The debate over the $1.7 trillion in college debt is back in the spotlight as President Biden is reportedly considering canceling at least $10,000 of debt per borrower. The president has already extended the freeze on federal student loan payments and collections until August, as the White House figures out what to do about an issue he repeatedly discussed on the campaign trail. But that debt doesn’t just go away. Who ultimately picks up the tab for the forgiven student loans?
Straight Arrow News contributor Star Parker thinks forgiving those loans is not only misguided but teaches America’s youth to disregard the importance of honoring contracts and personal responsibility:
It’s more obvious by the day that President Biden and his progressive allies in Congress do not agree with notions of contractual obligations and personal responsibility.

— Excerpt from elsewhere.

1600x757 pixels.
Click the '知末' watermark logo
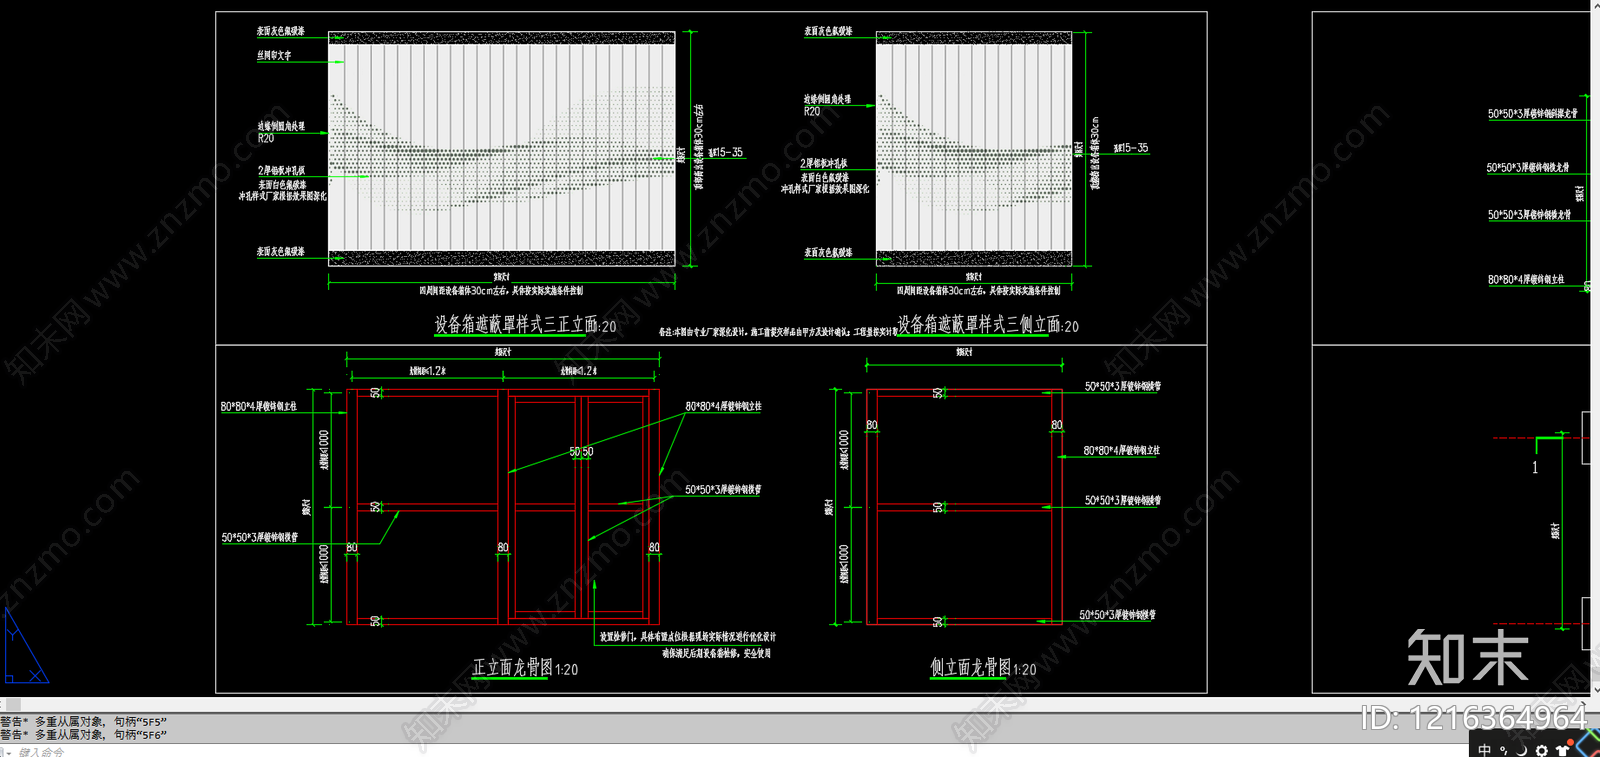point(1467,658)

President Biden and his progressive allies in Congress are working today on initiatives to “forgive” the student loans that certain college students borrowed. They want to wipe out certain borrowers’ responsibility to pay back their contractual debt.

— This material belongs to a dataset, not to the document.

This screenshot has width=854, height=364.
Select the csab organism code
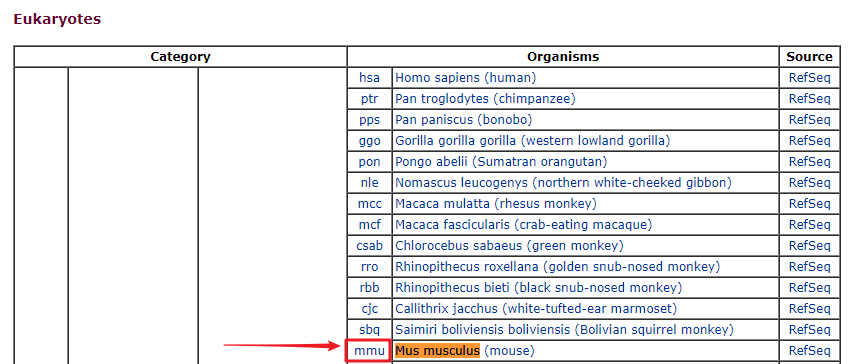[x=369, y=246]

But debt doesn’t just get wiped out. The responsibility just gets transferred to someone else; and in the case of government guarantees, that someone else is taxpayers.
How did we get here?
Well, student loans backed by the government is another child of the allegedly compassionate 1960s.
Doesn’t it make sense to help the less fortunate obtain funds to pay for college?

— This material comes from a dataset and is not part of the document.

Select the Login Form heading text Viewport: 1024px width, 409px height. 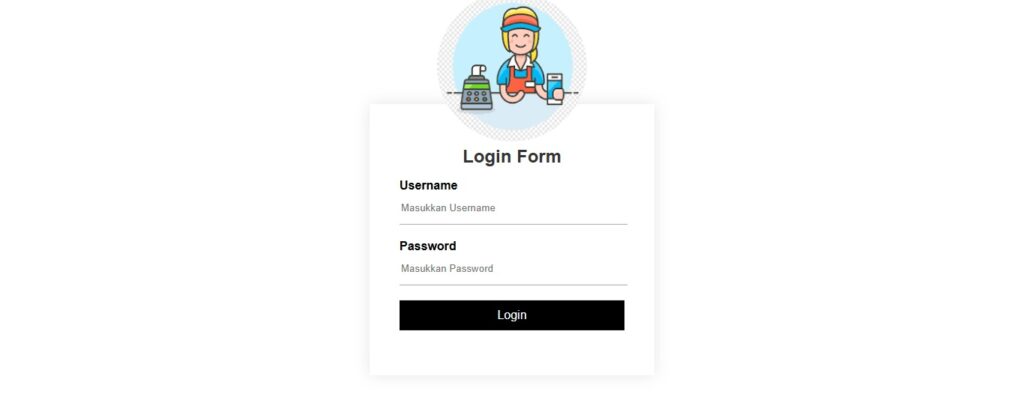click(x=512, y=157)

But as many theologians and philosophers have noted, the greatest charitable act is to help another individual take control of their own life.
Teaching personal responsibility is the most valuable gift that one can provide another.
Yet in America today, our compassionate streak and our moral compass have been passed off to our federal government.
A child growing up in America today looks around and finds that they are living in a nation where debt is larger than the entire economy, and still growing.
But just as inflation shows that the costs of fiscal irresponsibility cannot be hidden, so the costs of teaching our youth that personal responsibility is irrelevant cannot be hidden.
It manifests in the destructive behavior we see now.